Solitamente si attribuisce un minore valore affettivo alle unioni siglate con la separazione dei beni, ma si tratta solamente di conclusioni superficiali, piene di pregiudizi.
Certamente la normalità è la comunione dei beni, infatti, in assenza di dichiarazioni viene adottato tale sistema, ma ciò non significa nulla in termini di rapporto di coppia e sentimenti.
Vediamo allora di capire la differenza tra queste due modalità in grado di caratterizzare un matrimonio.
Quando si parla del regime patrimoniale adottato per il matrimonio, si fa riferimento alla proprietà dei beni personali dei coniugi. In alcuni casi la coppia, può decidere di mantenere divisa la loro sfera economica, in altri invece può optare per una comunione di tutto ciò che li riguarda.
I beni personali da considerare in questo discorso, però, non corrispondono a tutti i possedimenti di marito e moglie, ma solamente al patrimonio personale di ciascuno dal momento del matrimonio.
Ciò significa che una casa, un’auto o un altro oggetto acquistato prima di sposarsi, rimane del diretto proprietario, in ogni caso, indipendentemente dal regime scelto.

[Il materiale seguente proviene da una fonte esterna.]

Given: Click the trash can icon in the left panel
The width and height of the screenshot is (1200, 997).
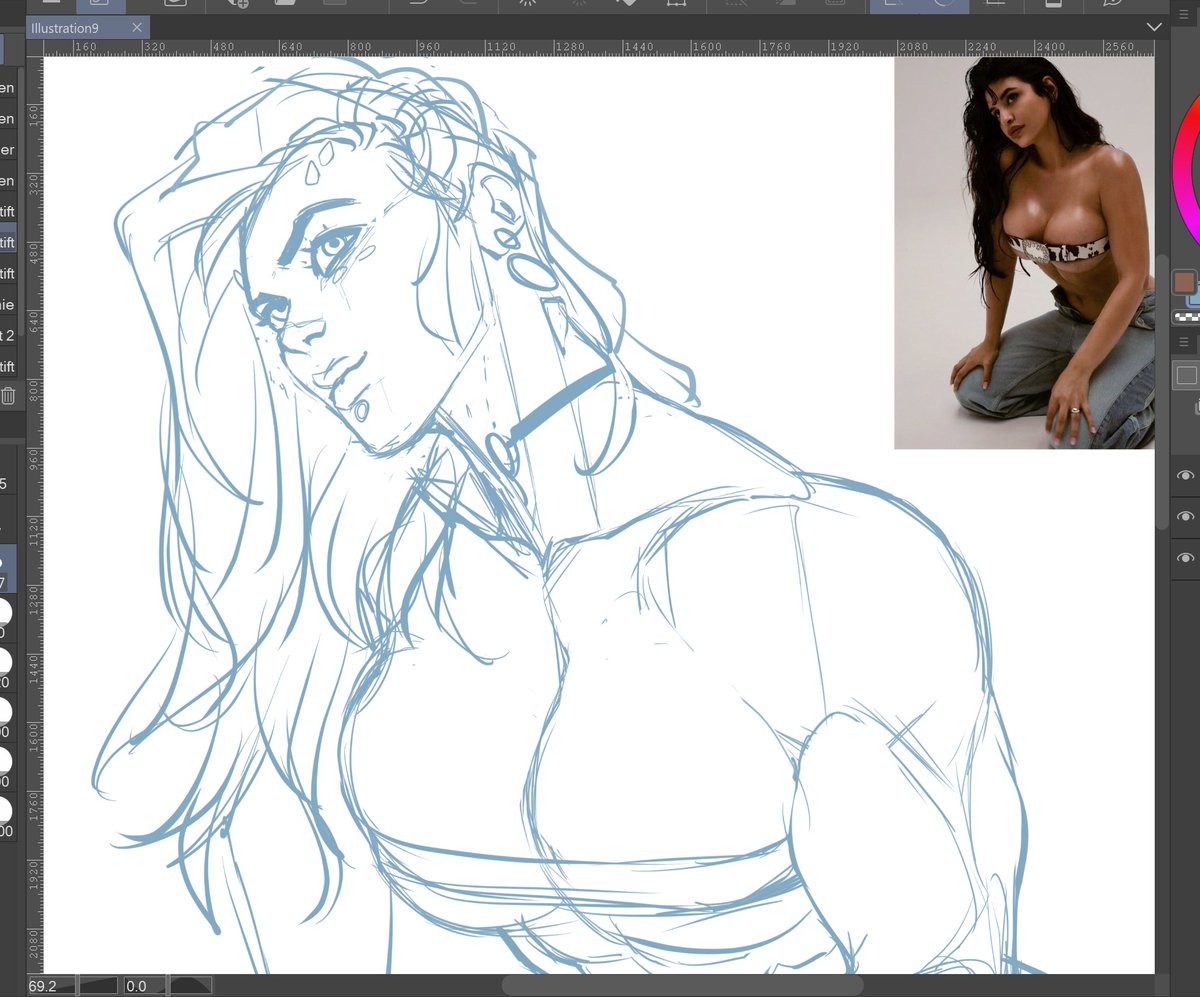Looking at the screenshot, I should [8, 396].
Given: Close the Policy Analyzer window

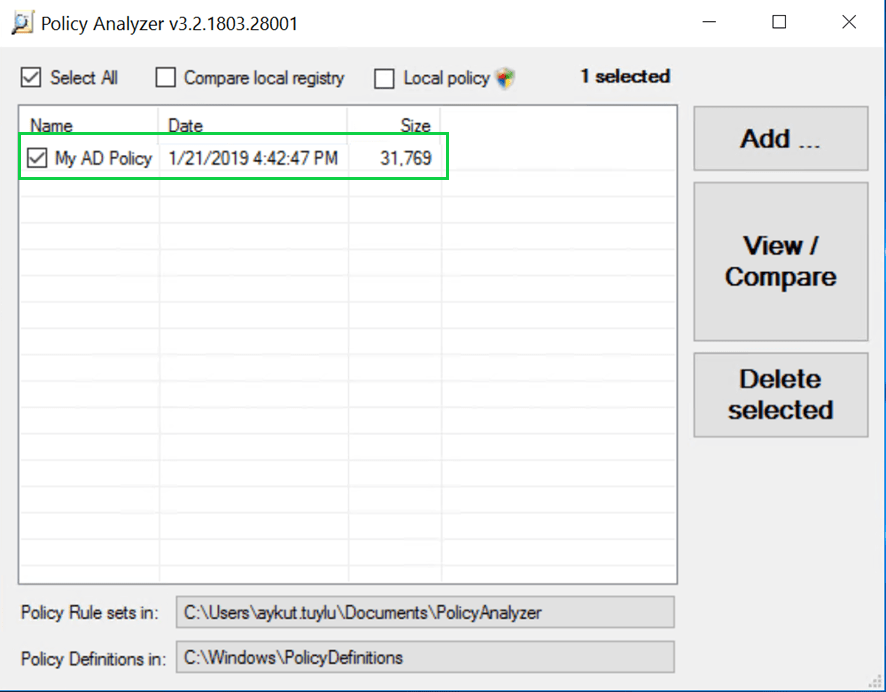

In particolare, rimangono beni esclusivamente personali, quelli elencati nell’art 179 del codice civile:
Non costituiscono oggetto della comunione e sono beni personali del coniuge:a) i beni di cui, prima del matrimonio, il coniuge era proprietario o rispetto ai quali era titolare di un diritto reale di godimento;
b) i beni acquisiti successivamente al matrimonio per effetto di donazione o successione, quando nell'atto di liberalità o nel testamento non è specificato che essi sono attribuiti alla comunione;
c) i beni di uso strettamente personale di ciascun coniuge ed i loro accessori;
d) i beni che servono all'esercizio della professione del coniuge, tranne quelli destinati alla conduzione di una azienda facente parte della comunione;
e) i beni ottenuti a titolo di risarcimento del danno nonché la pensione attinente alla perdita parziale o totale della capacità lavorativa;
f) i beni acquisiti con il prezzo del trasferimento dei beni personali sopraelencati o col loro scambio, purché ciò sia espressamente dichiarato all'atto dell'acquisto
Prima di scegliere la comunione o la separazione dei beni, quindi, è opportuno valutare che vengono considerati solo i beni, i guadagni, ma anche i debiti accumulati in seguito al matrimonio.
Abbiamo detto che i beni personali che un soggetto possiede prima di sposarsi rimangono sempre di sua proprietà, anche scegliendo di condividere tutto con l’atto del matrimonio.
Le proprietà che possono essere tutelate con il regime di separazione dei beni, invece che con quello di comunione, sono esclusivamente quelle nate in seguito al matrimonio.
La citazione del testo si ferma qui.